What the task asks —
Lines containing "section" should be pulled from the material below.

Records for the task —

▬▬▬▬▬▬

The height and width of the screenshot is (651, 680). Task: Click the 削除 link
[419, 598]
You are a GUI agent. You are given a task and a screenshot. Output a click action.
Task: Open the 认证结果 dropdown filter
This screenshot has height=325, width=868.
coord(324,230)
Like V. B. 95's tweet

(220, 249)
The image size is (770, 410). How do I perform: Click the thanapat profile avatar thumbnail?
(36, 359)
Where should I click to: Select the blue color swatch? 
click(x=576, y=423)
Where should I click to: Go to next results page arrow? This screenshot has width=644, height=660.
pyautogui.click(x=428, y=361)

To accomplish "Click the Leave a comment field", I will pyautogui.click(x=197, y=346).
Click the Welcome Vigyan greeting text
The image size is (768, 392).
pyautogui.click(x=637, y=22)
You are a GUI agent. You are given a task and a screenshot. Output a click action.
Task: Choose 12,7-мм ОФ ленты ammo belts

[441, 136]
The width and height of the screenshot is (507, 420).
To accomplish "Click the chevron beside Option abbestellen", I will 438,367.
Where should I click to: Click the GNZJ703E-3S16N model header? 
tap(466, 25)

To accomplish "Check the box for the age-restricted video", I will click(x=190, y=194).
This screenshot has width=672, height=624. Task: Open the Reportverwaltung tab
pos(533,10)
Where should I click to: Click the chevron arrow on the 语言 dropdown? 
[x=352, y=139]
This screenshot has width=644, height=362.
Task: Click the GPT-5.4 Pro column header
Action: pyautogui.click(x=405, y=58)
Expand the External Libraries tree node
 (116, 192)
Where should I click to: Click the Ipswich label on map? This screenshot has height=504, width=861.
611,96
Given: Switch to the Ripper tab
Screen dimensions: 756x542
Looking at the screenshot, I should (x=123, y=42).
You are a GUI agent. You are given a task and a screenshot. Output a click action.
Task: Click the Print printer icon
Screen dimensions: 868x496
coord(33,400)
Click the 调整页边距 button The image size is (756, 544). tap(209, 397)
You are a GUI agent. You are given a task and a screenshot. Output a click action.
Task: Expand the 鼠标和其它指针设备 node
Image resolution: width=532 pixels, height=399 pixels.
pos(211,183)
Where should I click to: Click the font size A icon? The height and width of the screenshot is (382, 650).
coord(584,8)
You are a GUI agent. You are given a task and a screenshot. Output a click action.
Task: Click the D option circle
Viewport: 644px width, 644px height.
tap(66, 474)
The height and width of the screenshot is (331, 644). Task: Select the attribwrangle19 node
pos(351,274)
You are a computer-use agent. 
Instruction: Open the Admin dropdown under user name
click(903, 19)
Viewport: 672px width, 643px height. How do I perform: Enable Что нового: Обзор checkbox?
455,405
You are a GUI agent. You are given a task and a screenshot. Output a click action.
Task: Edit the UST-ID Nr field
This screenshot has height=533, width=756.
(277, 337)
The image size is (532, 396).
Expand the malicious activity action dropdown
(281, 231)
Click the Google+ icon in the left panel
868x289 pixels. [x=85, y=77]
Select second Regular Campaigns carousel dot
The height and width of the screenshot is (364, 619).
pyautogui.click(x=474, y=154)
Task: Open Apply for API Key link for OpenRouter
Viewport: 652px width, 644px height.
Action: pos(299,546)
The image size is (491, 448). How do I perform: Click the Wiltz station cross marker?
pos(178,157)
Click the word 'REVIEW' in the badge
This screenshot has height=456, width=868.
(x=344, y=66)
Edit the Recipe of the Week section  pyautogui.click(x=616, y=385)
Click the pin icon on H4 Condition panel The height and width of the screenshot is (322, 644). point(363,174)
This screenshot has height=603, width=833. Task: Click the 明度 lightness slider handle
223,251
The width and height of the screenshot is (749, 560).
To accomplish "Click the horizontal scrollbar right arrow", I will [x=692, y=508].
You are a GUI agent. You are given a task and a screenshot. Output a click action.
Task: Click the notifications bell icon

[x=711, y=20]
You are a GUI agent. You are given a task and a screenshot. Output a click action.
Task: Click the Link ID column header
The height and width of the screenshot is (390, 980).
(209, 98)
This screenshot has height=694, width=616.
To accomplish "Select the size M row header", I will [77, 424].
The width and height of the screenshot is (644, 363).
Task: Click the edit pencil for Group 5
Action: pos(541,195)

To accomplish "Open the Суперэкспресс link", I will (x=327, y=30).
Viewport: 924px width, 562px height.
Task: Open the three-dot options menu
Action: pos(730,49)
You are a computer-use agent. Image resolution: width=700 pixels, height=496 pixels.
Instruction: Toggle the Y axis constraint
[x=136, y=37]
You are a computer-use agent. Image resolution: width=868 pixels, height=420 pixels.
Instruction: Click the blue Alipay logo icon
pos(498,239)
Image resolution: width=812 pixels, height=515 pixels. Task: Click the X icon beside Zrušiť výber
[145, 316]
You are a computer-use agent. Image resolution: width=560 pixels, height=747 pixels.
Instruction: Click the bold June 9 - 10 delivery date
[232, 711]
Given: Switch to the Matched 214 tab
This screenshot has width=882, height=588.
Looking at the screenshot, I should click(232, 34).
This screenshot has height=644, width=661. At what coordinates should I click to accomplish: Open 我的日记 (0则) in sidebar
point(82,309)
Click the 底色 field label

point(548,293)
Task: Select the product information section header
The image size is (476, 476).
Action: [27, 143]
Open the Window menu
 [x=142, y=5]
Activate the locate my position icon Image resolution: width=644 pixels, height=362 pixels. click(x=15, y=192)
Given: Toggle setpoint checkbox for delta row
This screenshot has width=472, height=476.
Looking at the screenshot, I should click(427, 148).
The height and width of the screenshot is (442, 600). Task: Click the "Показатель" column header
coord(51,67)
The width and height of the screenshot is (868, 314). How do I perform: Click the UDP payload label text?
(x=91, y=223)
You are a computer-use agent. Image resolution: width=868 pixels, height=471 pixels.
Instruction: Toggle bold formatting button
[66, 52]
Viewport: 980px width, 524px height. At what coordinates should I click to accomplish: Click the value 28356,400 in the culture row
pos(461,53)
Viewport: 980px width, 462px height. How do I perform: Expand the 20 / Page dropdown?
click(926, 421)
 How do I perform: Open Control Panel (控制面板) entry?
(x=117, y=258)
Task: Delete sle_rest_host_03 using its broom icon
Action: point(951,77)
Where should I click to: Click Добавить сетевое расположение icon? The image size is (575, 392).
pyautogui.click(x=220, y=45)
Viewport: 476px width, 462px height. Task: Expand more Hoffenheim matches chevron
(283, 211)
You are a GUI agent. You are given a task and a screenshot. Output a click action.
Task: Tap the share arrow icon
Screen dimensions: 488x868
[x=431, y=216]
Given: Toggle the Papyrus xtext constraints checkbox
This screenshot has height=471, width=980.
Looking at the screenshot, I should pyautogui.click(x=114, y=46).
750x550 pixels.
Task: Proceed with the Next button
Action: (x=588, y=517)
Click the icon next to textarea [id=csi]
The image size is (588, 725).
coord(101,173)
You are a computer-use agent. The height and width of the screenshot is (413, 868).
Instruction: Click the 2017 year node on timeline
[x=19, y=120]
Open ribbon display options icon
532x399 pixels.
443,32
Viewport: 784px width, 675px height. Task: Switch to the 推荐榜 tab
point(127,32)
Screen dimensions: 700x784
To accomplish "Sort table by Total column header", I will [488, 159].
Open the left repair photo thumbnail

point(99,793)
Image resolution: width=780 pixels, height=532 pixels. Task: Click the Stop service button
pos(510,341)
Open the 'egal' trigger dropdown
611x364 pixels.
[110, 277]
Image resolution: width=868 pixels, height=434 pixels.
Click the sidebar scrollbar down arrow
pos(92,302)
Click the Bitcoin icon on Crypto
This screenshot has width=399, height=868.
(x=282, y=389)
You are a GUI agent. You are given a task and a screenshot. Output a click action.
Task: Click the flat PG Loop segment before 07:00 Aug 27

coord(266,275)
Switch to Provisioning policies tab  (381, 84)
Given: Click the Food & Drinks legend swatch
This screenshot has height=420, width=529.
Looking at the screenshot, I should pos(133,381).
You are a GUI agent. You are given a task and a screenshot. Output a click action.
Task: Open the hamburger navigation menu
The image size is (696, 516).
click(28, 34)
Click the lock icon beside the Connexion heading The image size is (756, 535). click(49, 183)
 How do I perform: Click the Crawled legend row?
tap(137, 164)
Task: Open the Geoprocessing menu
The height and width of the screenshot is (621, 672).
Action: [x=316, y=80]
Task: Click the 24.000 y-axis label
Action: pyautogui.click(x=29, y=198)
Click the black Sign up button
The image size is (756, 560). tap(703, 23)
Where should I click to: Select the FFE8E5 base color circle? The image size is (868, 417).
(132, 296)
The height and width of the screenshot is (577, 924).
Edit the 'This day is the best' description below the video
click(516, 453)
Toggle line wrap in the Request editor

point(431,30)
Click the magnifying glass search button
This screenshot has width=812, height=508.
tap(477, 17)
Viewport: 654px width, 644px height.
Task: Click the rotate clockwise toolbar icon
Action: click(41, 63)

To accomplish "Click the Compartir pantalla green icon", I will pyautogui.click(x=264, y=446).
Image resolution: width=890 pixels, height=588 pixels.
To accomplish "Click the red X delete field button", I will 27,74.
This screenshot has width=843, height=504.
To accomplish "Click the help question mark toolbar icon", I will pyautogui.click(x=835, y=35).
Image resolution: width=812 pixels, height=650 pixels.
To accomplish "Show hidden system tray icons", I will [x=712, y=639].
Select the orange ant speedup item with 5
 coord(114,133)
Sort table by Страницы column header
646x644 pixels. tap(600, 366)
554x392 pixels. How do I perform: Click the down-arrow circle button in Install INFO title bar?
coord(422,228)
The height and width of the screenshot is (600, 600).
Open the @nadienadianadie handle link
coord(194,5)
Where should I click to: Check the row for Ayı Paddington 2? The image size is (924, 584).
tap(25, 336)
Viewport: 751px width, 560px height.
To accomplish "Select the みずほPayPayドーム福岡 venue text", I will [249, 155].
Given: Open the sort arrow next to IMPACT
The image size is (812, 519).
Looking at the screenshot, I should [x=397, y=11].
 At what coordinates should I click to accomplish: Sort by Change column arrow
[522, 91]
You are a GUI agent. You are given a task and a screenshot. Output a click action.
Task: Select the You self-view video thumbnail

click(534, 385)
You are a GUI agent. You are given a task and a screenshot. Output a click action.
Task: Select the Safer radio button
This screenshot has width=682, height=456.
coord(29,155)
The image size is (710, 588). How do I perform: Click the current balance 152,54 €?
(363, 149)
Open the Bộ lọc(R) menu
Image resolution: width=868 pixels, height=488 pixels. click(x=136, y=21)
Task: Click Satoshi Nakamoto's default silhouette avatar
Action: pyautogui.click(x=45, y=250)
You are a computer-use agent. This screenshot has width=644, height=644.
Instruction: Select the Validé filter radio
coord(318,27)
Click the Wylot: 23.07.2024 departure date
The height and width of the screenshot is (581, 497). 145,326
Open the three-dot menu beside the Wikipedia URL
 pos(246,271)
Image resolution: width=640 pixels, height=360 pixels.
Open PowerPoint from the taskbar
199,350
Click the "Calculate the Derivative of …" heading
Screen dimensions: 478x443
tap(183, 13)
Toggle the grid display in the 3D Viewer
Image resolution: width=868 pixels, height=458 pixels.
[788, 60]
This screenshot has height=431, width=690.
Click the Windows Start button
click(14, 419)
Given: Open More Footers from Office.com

▬▬▬▬▬▬

Solved problem —
Edit the Recipe of the Week section  pyautogui.click(x=616, y=385)
Task: Select the product information section header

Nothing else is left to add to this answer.